It’s scout talk for a team’s system of play and overall philosophy.

“I don’t know,” the scout replied.

I laughed and asked, “What do you mean?”

“I don’t know what they do,” the scout said. “They don’t seem to believe in anything.”

And when everything is stripped away–all the losses, the internal tensions, the trades, the drafting of youngsters, the losses, having to hang around with Jerry Krause, the disagreements with players . . . did I mention the losses?–the reason Tim Floyd resigned Monday was something of an exasperated acceptance that he was in over his head.

Floyd probably beat the firing posse by a couple of weeks. His relationship with his boss, Krause, had deteriorated badly, and he had so totally lost his players that it would take him years with the help of bloodhounds to find them again.

Floyd had become a man on an island with little hope of rescue. The players weren’t going to get much better, and certainly not quickly, and Krause was beginning to pine for a new coach, much as he did in the latter stages with onetime proteges Doug Collins and Phil Jackson.

A Bulls insider likened the Floyd-Krause relationship to an affair. Floyd had started courting Krause in the 1990s when Krause still was smitten with Jackson. Marriages as built-out affairs rarely last, it was suggested.

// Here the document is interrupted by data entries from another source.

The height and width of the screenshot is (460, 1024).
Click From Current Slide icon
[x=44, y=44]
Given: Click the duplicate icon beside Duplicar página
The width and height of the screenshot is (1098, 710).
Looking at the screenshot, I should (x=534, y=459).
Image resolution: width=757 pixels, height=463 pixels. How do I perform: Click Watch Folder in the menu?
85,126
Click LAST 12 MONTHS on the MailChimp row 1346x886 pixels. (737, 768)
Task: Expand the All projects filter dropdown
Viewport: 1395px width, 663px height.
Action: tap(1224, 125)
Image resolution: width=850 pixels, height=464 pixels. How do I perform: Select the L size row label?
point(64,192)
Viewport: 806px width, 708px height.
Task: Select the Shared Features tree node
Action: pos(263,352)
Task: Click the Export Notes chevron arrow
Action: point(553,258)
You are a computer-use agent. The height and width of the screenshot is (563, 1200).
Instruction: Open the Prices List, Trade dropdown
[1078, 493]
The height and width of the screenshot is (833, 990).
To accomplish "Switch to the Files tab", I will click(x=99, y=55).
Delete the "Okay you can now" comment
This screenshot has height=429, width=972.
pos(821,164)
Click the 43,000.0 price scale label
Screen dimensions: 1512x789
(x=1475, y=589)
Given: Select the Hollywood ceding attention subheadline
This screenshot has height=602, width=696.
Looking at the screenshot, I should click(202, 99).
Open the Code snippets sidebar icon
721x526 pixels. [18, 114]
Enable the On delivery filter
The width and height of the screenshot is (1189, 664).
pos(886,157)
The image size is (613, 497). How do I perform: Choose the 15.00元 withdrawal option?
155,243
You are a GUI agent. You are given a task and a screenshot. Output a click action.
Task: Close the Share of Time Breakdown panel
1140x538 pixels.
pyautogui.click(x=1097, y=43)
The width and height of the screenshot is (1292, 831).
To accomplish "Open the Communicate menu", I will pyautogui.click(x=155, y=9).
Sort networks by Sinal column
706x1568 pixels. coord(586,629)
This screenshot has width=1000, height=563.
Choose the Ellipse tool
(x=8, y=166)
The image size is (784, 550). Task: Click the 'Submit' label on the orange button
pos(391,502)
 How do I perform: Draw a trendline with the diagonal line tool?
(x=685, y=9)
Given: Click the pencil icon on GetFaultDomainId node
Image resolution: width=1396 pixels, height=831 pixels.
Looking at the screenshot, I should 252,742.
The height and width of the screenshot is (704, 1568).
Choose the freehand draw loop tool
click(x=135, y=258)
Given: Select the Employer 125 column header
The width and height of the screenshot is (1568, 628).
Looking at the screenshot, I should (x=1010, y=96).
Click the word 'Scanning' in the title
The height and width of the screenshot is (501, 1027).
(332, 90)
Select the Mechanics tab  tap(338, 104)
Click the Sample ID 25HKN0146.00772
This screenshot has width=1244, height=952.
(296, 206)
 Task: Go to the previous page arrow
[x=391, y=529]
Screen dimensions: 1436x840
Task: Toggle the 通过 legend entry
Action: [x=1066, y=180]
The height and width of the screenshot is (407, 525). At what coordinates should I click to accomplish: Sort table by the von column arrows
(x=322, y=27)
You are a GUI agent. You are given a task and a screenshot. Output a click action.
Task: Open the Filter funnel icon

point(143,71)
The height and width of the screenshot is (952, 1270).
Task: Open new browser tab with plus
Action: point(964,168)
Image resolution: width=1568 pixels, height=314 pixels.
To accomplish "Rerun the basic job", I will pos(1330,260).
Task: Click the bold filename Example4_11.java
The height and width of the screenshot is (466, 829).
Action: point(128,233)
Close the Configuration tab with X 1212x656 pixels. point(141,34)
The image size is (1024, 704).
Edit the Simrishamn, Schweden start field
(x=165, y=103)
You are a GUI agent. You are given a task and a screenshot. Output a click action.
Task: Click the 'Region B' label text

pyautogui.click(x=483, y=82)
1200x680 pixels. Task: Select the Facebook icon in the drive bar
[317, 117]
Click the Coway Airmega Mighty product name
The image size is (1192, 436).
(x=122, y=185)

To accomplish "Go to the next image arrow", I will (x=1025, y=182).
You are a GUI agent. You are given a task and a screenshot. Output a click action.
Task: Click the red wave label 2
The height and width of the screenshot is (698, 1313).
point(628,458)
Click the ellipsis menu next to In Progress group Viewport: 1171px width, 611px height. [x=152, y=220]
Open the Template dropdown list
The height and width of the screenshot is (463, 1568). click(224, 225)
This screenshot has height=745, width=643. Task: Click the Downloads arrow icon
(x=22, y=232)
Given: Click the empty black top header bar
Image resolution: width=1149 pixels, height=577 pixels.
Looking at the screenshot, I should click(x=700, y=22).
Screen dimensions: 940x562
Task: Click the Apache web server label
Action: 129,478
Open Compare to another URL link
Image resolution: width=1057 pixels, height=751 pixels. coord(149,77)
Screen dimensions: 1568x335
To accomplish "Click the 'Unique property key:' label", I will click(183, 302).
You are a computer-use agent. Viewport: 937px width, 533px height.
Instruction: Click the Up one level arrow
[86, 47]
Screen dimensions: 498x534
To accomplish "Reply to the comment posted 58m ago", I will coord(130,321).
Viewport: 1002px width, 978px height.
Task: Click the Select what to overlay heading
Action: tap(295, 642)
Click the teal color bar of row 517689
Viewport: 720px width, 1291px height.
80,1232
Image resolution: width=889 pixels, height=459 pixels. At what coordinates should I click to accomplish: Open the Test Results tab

Floyd had become so resentful of Krause it was not uncommon, players said, to hear Floyd mumble an expletive on the bench when it was suggested he put in a player he believed Krause favored, like Dalibor Bagaric.

Similarly, Krause had lost his ardor for Floyd. A large part of Krause’s reasoning in hiring Floyd–and Krause has had a good eye for young coaches–was that Floyd would work well with youngsters.

Krause’s essential plan was to rebuild the Bulls after the Michael Jordan era with young players and high draft selections.

Krause saw the engaging Floyd as someone who would relate with youngsters because all the players he’d coached before came directly from high school. And Floyd emphasized aggressive defense, in keeping with Krause’s belief that basketball hinges around active defense and a system on offense.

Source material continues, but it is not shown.